***** Selected extract *****
Where are the great injustices of teams not making it this year? Seton Hall? A Virginia Tech team that needed overtime to beat Delaware and played a competitive game with Brown? Meh. And talk about rendering conference tournaments, already a waste of time, totally meaningless. Can someone with some common sense get hold of the college presidents and tell them 65 teams is already watered down, and there's no great injustices being perpetrated on the American public with the tournament the way it is now?

8. I think the odds are 40 to 45 percent of overtime undergoing serious reform at the NFL meetings starting next Sunday, which is discouraging. But here's what's encouraging: I think Roger Goodell, who'd always been lukewarm on overtime, is now more open to being a proponent of change because of how much the stats have changed since overtime was implanted in 1974. (I detailed these stats two weeks ago in this space.)

If OT reform fails, a key part will be this: I think the coaches who are strident about keeping the system the way it is -- and I talked to one the other day -- don't want to have another layer of decision-making added to their list. Coaches would have to decide, if they win the coin flip, whether to kick or receive. Under the plan being considered by the Competition Committee, the game continues to a second possession unless the first possession ends with a touchdown (either offensive or defense).

Coaches don't going to want to be second-guessed by fans and media wondering why they either took the ball first and lost when they kicked a field goal and the other team scored a touchdown, or why they deferred and watched the other team take the ball downfield and score a touchdown on the first drive. We'll see how it goes when the vote comes down (probably a week from Tuesday), but I'm not optimistic the reformers can gather 24 votes.

9. I think the most notable thing coming out of the NFL Players Association meetings in Maui is that Kevin Mawae, a staunch supporter of union executive director DeMaurice Smith, got rubber-stamped for another term as NFLPA president. The players sent a mandate with that vote to the owners that they're behind Smith and Mawae, and don't look for cracks in the unity of the players.

10. I think these are my non-football thoughts of the week:

a. I have it on good authority that the weather in Boston over the weekend was the same weather that sank the Edmund Fitzgerald.

b. Good comeback by "The Office.'' I think the show's at its best in 22-minute episodes, not 44-.

c. Condolences to Keith Olbermann, my NBC football partner, on the loss of his dad Saturday after a lengthy illness. I could tell by Keith's stirring references to his dad how much he meant to him.

d. Best wishes to the top prospect in the Red Sox system, 19-year-old outfielder Ryan Westmoreland, who will undergo risky brain surgery Tuesday in Phoenix. Good story by Gordon Edes on the procedure.
*****
* [Activity] Reproduce the passage of the sports column between "a. I have it" and "episodes, not 44-.", inclusive, word for word. The records play no part in this exercise.
***** Given records *****
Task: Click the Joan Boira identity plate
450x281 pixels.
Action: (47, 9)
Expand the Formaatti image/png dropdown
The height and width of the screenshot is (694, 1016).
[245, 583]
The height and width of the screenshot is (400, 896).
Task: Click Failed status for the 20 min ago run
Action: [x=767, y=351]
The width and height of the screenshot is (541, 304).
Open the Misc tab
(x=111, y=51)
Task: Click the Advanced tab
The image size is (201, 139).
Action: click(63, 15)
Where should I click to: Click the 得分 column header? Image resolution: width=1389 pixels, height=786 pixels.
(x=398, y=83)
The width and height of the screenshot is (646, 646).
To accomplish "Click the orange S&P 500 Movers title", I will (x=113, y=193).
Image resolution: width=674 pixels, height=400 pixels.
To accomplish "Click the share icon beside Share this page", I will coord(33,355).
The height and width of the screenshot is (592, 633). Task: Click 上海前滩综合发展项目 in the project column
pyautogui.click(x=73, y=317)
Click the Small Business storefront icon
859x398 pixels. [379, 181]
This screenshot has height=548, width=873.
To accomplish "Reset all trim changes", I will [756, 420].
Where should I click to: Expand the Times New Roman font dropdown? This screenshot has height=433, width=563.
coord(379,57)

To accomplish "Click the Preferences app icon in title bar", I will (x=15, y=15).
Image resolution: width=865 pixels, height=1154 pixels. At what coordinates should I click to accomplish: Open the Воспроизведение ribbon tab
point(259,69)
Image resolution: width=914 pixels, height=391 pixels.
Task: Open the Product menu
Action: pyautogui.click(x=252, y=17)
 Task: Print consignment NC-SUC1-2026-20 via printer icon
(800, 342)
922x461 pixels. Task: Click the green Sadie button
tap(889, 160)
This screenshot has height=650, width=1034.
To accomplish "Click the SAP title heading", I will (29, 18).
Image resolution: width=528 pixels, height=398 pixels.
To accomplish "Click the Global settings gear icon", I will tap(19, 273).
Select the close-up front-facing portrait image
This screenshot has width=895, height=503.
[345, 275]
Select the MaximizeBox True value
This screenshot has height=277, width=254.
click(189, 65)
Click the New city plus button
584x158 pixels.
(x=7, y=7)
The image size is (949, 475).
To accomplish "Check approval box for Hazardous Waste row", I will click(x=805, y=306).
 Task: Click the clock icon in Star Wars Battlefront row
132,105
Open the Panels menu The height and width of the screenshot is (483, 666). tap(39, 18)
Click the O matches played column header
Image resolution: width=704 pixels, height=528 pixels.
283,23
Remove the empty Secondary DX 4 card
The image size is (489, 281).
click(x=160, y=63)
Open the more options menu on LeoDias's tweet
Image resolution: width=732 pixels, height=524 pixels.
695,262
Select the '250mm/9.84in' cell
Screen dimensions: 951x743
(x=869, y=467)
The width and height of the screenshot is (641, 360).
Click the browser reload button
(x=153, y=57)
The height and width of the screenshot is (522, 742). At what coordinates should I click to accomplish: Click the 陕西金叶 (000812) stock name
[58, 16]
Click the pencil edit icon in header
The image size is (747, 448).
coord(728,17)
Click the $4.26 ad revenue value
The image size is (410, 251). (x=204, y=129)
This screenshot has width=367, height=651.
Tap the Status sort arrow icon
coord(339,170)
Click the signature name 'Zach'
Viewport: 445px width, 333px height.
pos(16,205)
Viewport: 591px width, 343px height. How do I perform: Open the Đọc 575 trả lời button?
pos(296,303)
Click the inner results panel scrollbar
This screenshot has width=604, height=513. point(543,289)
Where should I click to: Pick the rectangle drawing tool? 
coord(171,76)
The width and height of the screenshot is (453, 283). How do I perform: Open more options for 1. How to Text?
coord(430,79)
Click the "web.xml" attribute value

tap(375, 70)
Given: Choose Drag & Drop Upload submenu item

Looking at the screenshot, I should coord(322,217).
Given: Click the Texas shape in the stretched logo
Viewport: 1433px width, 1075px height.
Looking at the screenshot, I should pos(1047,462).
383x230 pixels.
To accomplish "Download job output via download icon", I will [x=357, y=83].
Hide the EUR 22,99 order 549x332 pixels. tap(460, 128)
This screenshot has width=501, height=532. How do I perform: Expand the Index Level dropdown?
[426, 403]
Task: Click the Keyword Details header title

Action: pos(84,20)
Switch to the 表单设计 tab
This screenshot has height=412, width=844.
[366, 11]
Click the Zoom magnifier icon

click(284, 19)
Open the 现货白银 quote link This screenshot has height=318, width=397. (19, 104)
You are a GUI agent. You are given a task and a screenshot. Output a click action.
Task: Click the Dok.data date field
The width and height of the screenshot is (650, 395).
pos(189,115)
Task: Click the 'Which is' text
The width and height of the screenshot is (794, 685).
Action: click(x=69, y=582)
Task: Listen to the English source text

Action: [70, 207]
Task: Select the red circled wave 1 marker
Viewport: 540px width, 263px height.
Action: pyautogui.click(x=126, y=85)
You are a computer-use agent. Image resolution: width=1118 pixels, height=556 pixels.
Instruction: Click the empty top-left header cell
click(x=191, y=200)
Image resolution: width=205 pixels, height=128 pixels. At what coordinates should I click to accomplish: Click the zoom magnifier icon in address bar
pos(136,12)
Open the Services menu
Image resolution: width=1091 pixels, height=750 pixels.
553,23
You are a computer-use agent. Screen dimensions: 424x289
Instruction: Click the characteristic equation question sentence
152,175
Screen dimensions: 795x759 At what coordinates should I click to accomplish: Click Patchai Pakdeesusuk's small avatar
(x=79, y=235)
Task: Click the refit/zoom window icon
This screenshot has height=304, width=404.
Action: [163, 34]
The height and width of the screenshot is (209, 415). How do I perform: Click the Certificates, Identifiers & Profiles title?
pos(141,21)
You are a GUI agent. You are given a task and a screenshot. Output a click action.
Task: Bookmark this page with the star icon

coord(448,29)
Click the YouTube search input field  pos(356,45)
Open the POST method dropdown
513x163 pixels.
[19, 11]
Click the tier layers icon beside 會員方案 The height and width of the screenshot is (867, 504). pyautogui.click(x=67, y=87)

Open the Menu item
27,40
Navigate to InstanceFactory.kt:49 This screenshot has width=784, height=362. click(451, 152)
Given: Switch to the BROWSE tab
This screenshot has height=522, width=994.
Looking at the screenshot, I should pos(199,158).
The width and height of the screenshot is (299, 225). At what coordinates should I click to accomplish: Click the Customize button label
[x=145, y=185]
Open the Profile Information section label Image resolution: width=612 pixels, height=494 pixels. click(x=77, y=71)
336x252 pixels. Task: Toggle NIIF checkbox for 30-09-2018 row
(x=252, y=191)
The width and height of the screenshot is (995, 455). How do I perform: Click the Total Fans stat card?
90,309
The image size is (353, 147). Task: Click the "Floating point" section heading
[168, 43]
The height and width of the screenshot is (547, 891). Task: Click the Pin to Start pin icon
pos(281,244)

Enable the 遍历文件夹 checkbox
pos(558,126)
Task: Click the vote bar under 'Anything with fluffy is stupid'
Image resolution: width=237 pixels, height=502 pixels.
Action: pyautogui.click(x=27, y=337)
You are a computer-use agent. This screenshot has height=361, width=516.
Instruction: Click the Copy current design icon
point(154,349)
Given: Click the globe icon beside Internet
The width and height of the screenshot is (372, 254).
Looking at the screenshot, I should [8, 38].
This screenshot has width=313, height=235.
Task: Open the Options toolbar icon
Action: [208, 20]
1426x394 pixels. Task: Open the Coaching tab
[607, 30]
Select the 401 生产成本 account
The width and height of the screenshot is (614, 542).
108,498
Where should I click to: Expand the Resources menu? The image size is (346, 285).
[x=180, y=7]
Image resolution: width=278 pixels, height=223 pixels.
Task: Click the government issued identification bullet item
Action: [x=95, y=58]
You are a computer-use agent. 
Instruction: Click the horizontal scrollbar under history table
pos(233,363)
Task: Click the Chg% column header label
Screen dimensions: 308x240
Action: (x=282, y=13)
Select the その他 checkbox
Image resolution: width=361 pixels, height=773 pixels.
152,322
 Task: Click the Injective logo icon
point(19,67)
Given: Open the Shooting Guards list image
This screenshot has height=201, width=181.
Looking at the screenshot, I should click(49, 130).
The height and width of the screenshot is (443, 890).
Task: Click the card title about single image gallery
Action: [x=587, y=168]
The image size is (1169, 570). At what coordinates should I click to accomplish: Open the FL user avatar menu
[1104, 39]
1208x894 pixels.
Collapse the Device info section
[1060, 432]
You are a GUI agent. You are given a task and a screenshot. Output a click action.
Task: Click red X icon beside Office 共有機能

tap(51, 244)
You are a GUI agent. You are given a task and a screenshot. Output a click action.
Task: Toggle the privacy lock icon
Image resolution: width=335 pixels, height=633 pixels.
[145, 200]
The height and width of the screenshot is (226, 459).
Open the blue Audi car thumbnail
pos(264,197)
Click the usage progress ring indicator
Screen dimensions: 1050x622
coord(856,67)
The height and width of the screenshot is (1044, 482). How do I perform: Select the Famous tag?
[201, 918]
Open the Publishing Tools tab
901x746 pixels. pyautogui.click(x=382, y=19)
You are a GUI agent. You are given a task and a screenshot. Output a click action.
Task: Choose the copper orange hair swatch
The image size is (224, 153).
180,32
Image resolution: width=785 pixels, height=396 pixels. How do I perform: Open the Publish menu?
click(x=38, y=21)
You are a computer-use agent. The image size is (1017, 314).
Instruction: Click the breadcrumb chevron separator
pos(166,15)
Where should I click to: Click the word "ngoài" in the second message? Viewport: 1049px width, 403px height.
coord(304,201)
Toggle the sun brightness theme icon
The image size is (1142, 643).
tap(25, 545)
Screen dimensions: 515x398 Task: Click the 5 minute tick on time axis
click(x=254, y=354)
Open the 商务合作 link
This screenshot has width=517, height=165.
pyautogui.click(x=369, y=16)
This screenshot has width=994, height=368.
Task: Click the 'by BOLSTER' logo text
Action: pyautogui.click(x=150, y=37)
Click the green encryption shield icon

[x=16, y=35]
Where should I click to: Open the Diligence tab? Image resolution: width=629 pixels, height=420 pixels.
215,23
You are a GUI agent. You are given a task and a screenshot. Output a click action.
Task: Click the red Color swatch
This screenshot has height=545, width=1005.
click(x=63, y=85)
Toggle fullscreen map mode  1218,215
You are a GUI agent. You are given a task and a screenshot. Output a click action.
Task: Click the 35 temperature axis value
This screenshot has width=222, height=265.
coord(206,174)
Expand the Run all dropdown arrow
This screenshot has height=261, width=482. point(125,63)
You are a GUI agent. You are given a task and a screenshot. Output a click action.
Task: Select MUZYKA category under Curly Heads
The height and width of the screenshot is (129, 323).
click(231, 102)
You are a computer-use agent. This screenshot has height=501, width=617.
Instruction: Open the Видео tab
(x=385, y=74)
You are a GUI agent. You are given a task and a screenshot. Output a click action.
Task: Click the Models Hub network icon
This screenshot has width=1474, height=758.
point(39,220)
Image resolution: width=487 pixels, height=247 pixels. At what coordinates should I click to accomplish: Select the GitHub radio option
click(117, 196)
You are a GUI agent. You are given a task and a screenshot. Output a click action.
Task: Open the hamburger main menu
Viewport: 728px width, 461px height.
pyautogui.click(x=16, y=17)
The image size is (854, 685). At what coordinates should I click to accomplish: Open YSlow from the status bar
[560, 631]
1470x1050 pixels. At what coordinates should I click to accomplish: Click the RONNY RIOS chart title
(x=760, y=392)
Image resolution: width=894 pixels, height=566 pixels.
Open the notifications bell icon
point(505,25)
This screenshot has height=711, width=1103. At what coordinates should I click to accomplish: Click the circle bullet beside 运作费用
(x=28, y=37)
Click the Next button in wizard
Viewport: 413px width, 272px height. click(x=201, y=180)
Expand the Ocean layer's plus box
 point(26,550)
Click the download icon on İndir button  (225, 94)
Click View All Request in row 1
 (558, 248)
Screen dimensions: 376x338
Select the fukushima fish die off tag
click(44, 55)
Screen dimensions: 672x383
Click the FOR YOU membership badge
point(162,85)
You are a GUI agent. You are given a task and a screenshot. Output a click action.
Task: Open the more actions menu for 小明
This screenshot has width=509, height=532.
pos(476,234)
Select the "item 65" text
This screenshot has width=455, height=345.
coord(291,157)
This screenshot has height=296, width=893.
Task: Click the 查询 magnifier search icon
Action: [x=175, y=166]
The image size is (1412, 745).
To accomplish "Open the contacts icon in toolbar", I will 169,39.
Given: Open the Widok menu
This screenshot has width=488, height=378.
*****
* [Result below]
a. I have it on good authority that the weather in Boston over the weekend was the same weather that sank the Edmund Fitzgerald.

b. Good comeback by "The Office.'' I think the show's at its best in 22-minute episodes, not 44-.